═══ Records for this task ═══
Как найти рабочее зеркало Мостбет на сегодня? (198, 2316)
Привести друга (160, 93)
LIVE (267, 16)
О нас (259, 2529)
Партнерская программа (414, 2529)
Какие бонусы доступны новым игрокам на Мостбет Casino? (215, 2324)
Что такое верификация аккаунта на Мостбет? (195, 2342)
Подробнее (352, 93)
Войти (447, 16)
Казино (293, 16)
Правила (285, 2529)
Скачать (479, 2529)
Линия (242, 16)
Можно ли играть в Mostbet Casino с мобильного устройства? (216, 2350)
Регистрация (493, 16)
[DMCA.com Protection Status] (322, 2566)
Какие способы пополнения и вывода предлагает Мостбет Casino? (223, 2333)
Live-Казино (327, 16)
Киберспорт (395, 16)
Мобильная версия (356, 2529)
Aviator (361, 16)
═══
═══ Records for this task ═══
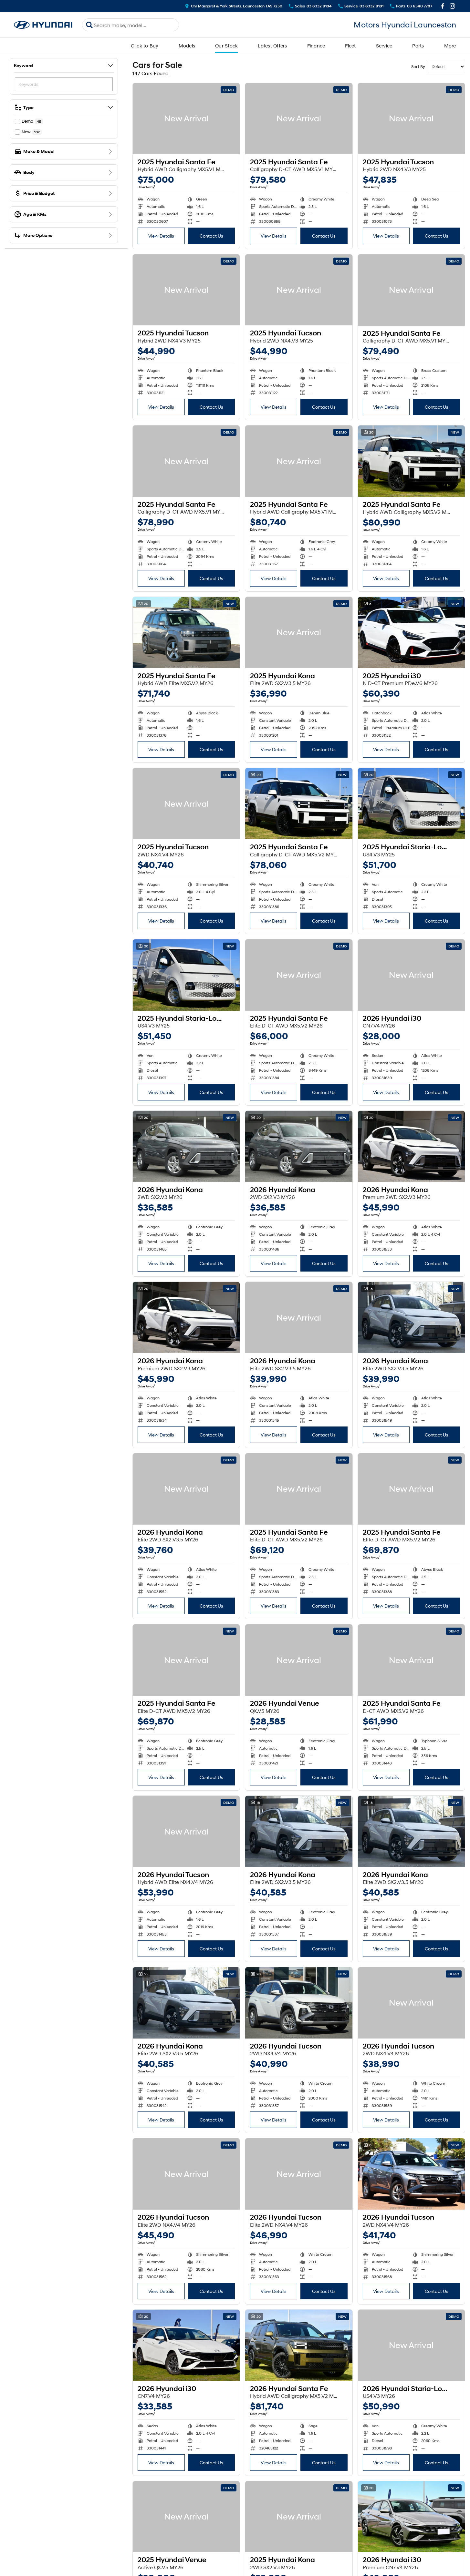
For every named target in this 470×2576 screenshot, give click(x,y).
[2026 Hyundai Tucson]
═══
From the line that has "[DMCA.com Protection Status] (322, 2566)" through the line that has "Aviator (361, 16)", copy every line exactly as it appears above, and leave out all others.

[DMCA.com Protection Status] (322, 2566)
Какие способы пополнения и вывода предлагает Мостбет Casino? (223, 2333)
Live-Казино (327, 16)
Киберспорт (395, 16)
Мобильная версия (356, 2529)
Aviator (361, 16)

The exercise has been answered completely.